Пейли и теологи настаивают на замысле, но на проектировщике вне вселенной и организма.
Третье мнение — это то, которое было предложено в первом случае и доведено до очень высокой степени развития Бюффоном. Оно было улучшено и, по сути, доведено почти до совершенства доктором Эразмом Дарвином, но слишком им заброшено после того, как он его выдвинул. Оно было заимствовано, как я думаю, мы можем сказать с некоторой уверенностью, у доктора Дарвина Ламарком и с тех пор ревностно им развивалось в течение всей оставшейся жизни, хотя и было понято им несколько менее совершенно, чем доктором Дарвином. Оно заключается в том, что замысел, который спроектировал организмы, пребывал внутри самих организмов и был в них воплощен.
НЕУДАЧА ПЕРВЫХ ЭВОЛЮЦИОНИСТОВ В ОСОЗНАНИИ СВОЕЙ ПОЗИЦИИ КАК ТЕЛЕОЛОГИЧЕСКОЙ. (Глава IV «Эволюции, старой и новой».)
Из доктрины доктора Эразма Дарвина и Ламарка, если не из доктрины самого Бюффона, следует, что большинство органов являются столь же целесообразными для эволюциониста, как и для теолога, и притом гораздо более понятным образом. Обстоятельства, однако, помешали этим авторам признать этот факт перед миром, а возможно, даже перед самими собой. Их камнем преткновения было, как остается и для многих эволюционистов, наличие рудиментарных органов и процессы эмбриологического развития. Они не хотели признавать, что рудиментарные, а следовательно, бесполезные органы были спроектированы Творцом, чтобы занять свое место раз и навсегда как часть схемы, главной идеей которой было то, что каждая структура животного должна служить какой-то полезной цели в связи со своим обладателем.
Такова была доктрина конечных причин, как ее тогда обычно понимали; перед лицом рудиментарных органов она была абсурдной. Бюффон был прежде всего мыслителем, опирающимся на простые факты, который отказывался выходить далеко за пределы очевидного. Как и все другие глубокие писатели, он был, если можно так выразиться, глубоко поверхностным. Он чувствовал, что цель исследования состоит не в знании того или иного, а в облегчении желания знать или понимать более полно — в душевном покое, который превыше всякого разумения. Его была совершенная здоровая ментальная организация, при которой чрезмерное усилие ощущается как столь же порочное и презренное, как и праздность. Он знал это слишком хорошо, чтобы знать основания своего знания, но мы, люди поменьше, которые знают это менее полно, можем видеть, что такое удачное инстинктивное сочетание двух великих противоречивых принципов, любви к усилию и любви к покою, лежало в основе каждого здорового шага любого здорового роста, будь то растительного или животного, с самых ранних мыслимых времен до настоящего момента. Ничто не стоит того, чтобы смотреть на него, если оно видится либо слишком очевидно, либо с чрезмерным трудом. Ничто не стоит того, чтобы делать, или хорошо сделано, если оно не делается довольно легко, и некоторое небольшое отсутствие усилия более простительно, чем любое очень заметное излишество, ибо добродетель всегда скорее грешила в сторону потакания своим слабостям, нежели аскетизма.
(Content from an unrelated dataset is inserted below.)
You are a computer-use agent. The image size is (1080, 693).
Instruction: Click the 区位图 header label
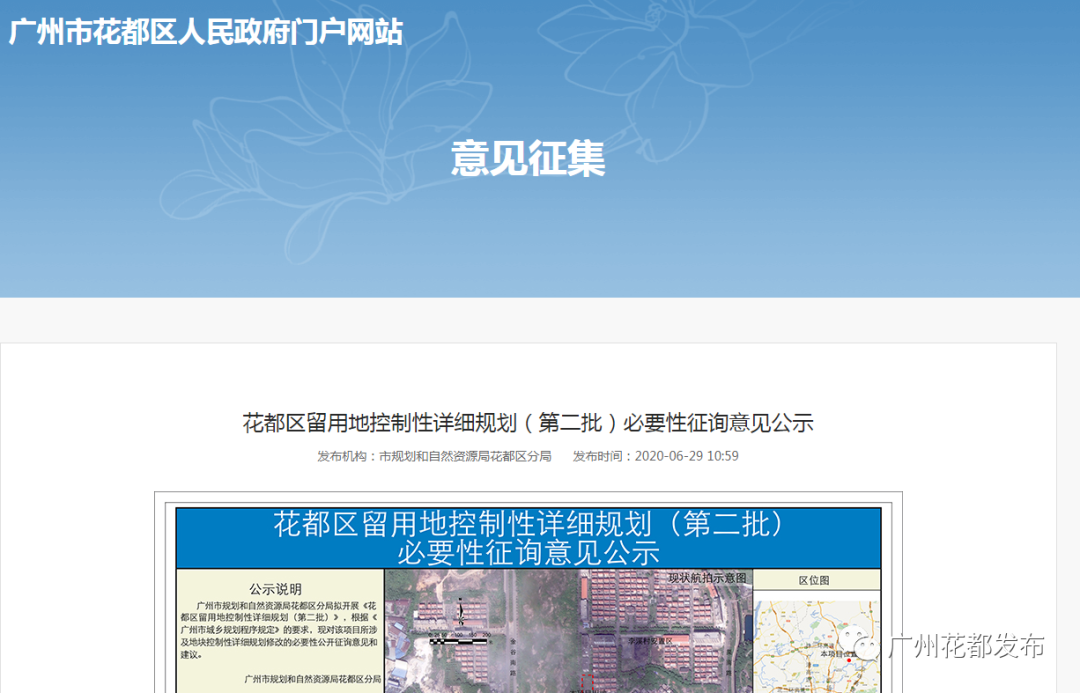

Согласно Бюффону, таким образом — как и согласно доктору Дарвину, который был точно таким же практичным и добродушным мыслителем и который был определенно учеником Бюффона, хотя и весьма умным и оригинальным, — если орган после разумного количества осмотров казался бесполезным, его следовало называть бесполезным без лишних слов, а теории следовало выдворять из суда, если они были хлопотными. Подобным же образом, если животные свободно размножаются inter se на наших глазах, как, например, лошадь и осел, этот факт следовало отметить, но никакие животные не должны были классифицироваться как способные к скрещиванию, пока они не подтвердят свое право на такую классификацию, размножаясь с достаточной уверенностью. Если, опять же, животное выглядело так, будто оно чувствует, то есть если оно двигалось довольно быстро или издавало шум, его следовало считать чувствующим; если оно не делало ни того, ни другого, оно не выглядело так, будто чувствует, и поэтому следовало сказать, что оно не чувствует. De non apparentibus et non existentibus eadem est lex было одной из главных аксиом их философии; ни у одних писателей не было большего ужаса перед тайной или перед идеями, которые не были настолько освоены, чтобы быть или быть когда-то поверхностными. Ламарк был одним из тех людей, о которых, я полагаю, говорили, что у них мозг на мозге. У него была своя теория, что животное не может чувствовать, если у него нет нервной системы и по крайней мере спинного мозга, и что оно не может вообще мыслить без мозга — поэтому все его факты должны были быть подогнаны под это. С Бюффоном и доктором Дарвином мы чувствуем себя в безопасности, что, как бы они иногда ни ошибались, их выводы всегда были сделаны на том довольно поверхностном взгляде на вещи, в котором, как я уже говорил в другом месте, наша природа только и позволяет нам находить утешение.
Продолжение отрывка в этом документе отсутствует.